• CUPLIKAN TEKS:
Pelanggaran serius dan meluas terhadap hak kesehatan dan keselamatan pekerja di sektor perikanan bertentangan dengan Konvensi ILO Nomor 155, yang sekarang menjadi konvensi mendasar. Beberapa anggota komunitas nelayan yang berpartisipasi dalam Kongres Pekerja Perikanan Nasional ke-4 di Filipina menggambarkan cedera serius yang diderita oleh nelayan di sektor perikanan komersial swasta karena praktik kerja yang tidak aman. Pekerjaan yang tidak aman menyebabkan cedera yang lebih besar, penyakit jangka panjang dan ketidakmampuan untuk bekerja, yang pada gilirannya meningkatkan beban program perlindungan sosial.
Di Maladewa, misalnya, BKMU, afiliasi kami memiliki kapasitas untuk menegosiasikan harga hasil tangkapan yang akan meningkatkan pendapatan dan mata pencarian para nelayan dan keluarga serta masyarakat mereka, termasuk pekerja migran. Namun, RUU Hubungan Industrial yang baru saat ini di parlemen menjadi ancaman yang melemahkan kemampuan BKMU untuk berorganisasi dan berunding bersama. Dengan tidak adanya hak tawar-menawar kolektif, perusahaan pembeli mempertahankan monopsoni dan dapat memanipulasi harga tangkapan dan mengurangi pendapatan anggota BKMU. Hal ini menyebabkan kemiskinan dan utang yang lebih besar di masyarakat yang bergantung pada pendapatan ini. Beralih ke perlindungan sosial bukanlah jawabannya. Jawabannya di sektor perikanan komersial terletak pada pelaksanaan hak tawar-menawar kolektif untuk mendistribusikan kembali keuntungan, bukan pengalihan sumber daya publik melalui perlindungan sosial.

• CUPLIKAN DATA:

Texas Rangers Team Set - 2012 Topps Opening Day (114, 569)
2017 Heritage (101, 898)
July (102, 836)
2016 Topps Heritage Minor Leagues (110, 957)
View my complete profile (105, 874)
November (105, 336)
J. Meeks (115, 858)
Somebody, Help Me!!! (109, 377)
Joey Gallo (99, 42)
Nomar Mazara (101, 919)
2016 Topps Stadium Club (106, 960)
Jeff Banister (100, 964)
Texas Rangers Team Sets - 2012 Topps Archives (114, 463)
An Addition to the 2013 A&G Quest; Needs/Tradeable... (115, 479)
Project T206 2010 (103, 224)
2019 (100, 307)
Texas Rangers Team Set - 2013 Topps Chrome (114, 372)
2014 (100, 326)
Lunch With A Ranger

• URAIAN TUGAS: Tolong sebutkan, menurut cuplikan teks, RUU apa yang mengancam kemampuan BKMU untuk berorganisasi dan berunding bersama? Data tersebut merupakan bahan tersendiri yang terpisah dari cuplikan teks.

• JAWABAN TUGAS: RUU Hubungan Industrial yang baru, yang saat ini ada di parlemen.